- Sega Saturn cover art by Rui Araizumi
- Developer(s): Onion Egg
- Publisher(s): Entertainment Software Publishing; Kadokawa Shoten;
- Platform(s): Sega Saturn; PlayStation;
- Release: Sega SaturnJP: 3 September 1998; PlayStationJP: 1 July 1999;
- Genre(s): Tactical role-playing
- Mode(s): Single-player

= Slayers Royal 2 =

1998 video game

Slayers Royal 2 (スレイヤーズろいやる2) is a tactical role-playing game developed by Onion Egg and published by Entertainment Software Publishing and Kadokawa Shoten in 1998 for the Sega Saturn and in 1999 for the PlayStation, exclusively in Japan. It is a follow-up to 1997's Slayers Royal but is a standalone story in the Slayers franchise and not a direct sequel to its predecessor. The game sold well, but its reviews were mostly only moderately positive.

==Gameplay==

Battle gameplay screenshot with Lina, Gourry and Naga

Slayers Royal 2 retains its predecessor's overall gameplay of a tactical role-playing game with exploration phases, but with some differences. Notable changes in comparison with the original Slayers Royal include a simplification of the town-navigation system (which no longer resembles adventure games), the introduction of day/night cycle, and the presence of freely explorable dungeons throughout the game. The combat system has undergone a radical overhaul since the previous game. Instead of the pseudo-real-time turn system, it is now purely turn-based. Its other novelties include a new magic system that demands an uninterrupted invocation before being cast, taking a time proportional to the spell's power, and a necessity to keep the player's party well-fed for them to perform best in battle.

==Plot==
The plot of the game is mostly unrelated to Slayers Royal, with the exception of the appearance of the elf boy Lark. It also contains some elements from the film Slayers Gorgeous.

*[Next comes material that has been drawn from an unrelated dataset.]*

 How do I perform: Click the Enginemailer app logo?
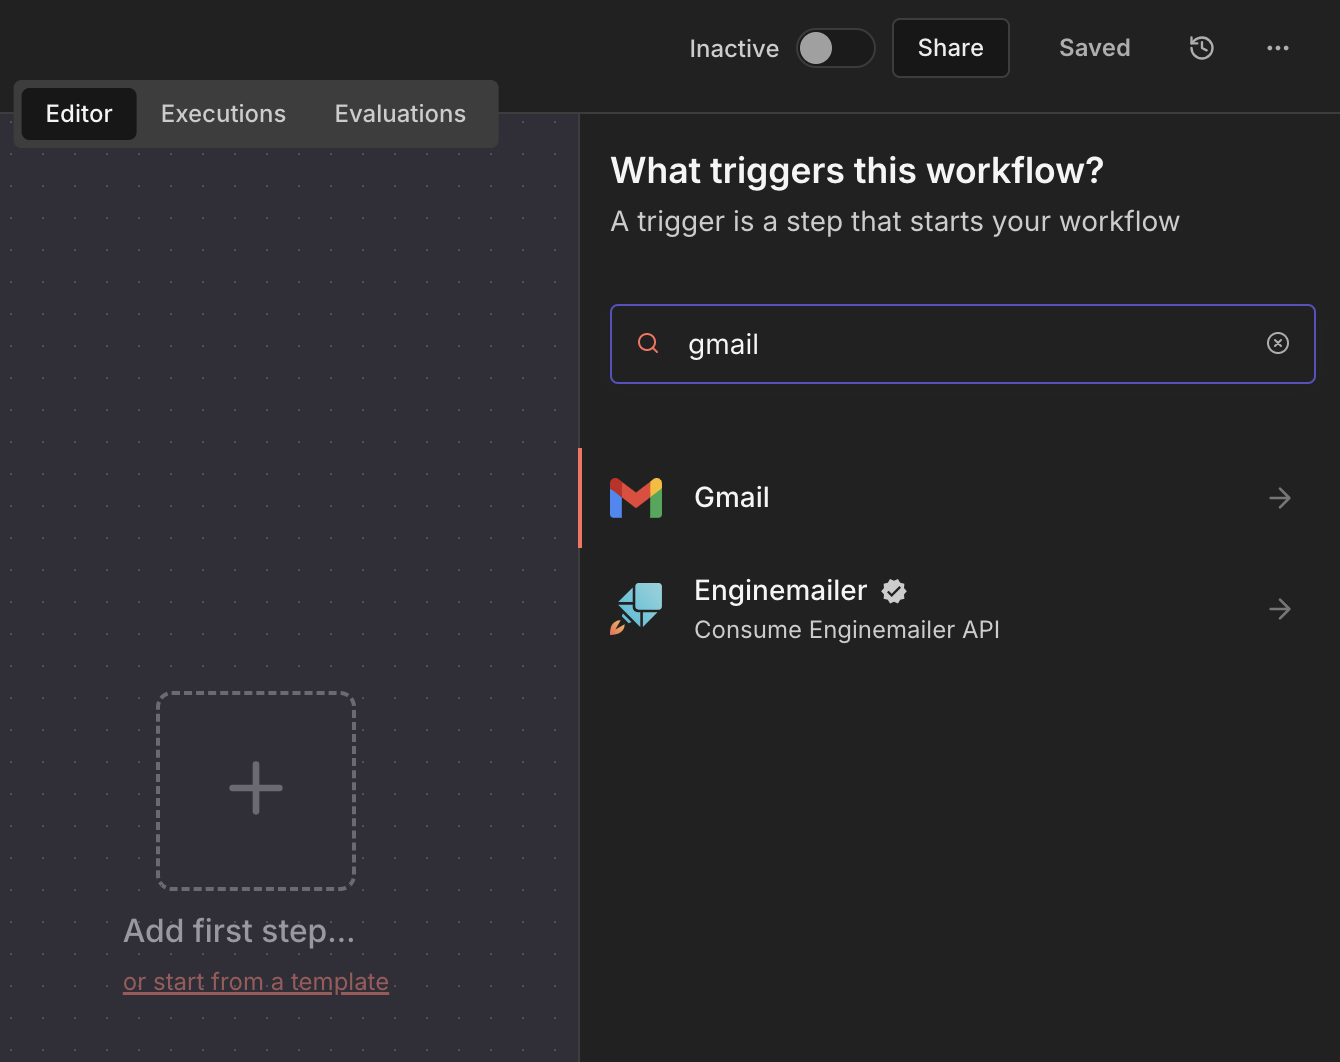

Lina Inverse and Gourry Gabriev travel to the remote countryside town of Dorutohaut after Lina receives a summons from that town's local sorcerer's guild. Once the two arrive, they speak with the local guild director who indicates that some bandits robbed the local church and stole a valuable amulet and that Lina apparently with the aid of a blonde swordsman and a long-haired sorceress defeated these bandits. Lina and Gourry encounter Naga the Serpent and it is made clear that Naga was the long haired sorceress Greg was talking about and that two individuals have been going around impersonating both Lina and Gourry. Arriving at the church, they are promised a rich reward if they can recover the amulet from the impostors. Lina and Gourry accept the job and set out to find Naga. In the midst of searching for the amulet, a mysterious person who calls herself Alicia attempts to halt the group's progress, stating that the amulet must not be found without giving an explanation as to why. Lina and Gourry, now accompanied by Naga eventually find the imposter Lina, but Naga turns on Lina and Gourry in order to claim the reward for herself. Eventually, Lina and Gourry manage to reclaim the amulet and by extension the reward.

At this point, the church's priest Robert explains the true value of this legendary amulet, stating that it is the key to opening the seal to five towers scattered throughout the land that were created long ago by the legendary sorcerer Rei Magnus. Robert then tasks Lina and Gourry to uncover whatever secrets these towers may hold. This task is made difficult though as Naga accompanied by the two imposters seeks to claim the treasure for herself and Alicia periodically appears to try to halt Lina's progress. Along the way, Lina and Gourry once again meet with Zelgadis, Amelia, Sylphiel and Lark from the first Slayers Royal game all in a quest to uncover the truth behind the five towers of Rei Magnus.

==Reception==
Slayers Royal 2 was commercially successful, having remained on Japan's Sega Saturn top ten list five weeks after its release. However, the game received mediocre review ratings in Japan, including 25/40 from Famitsu and 18/30 from Sega Saturn Magazine.

In the West, French magazine Joypad scored the Saturn version a 7/10, while Spanish magazine Superjuegos opined that although Slayers Royal 2 "is not Vandal Hearts" it should please the fans of the series and noted the game's "spectacular" animation. The website RPGFan gave the Saturn version a score of 78%, praising its graphics and recommending it for the fans of the anime version.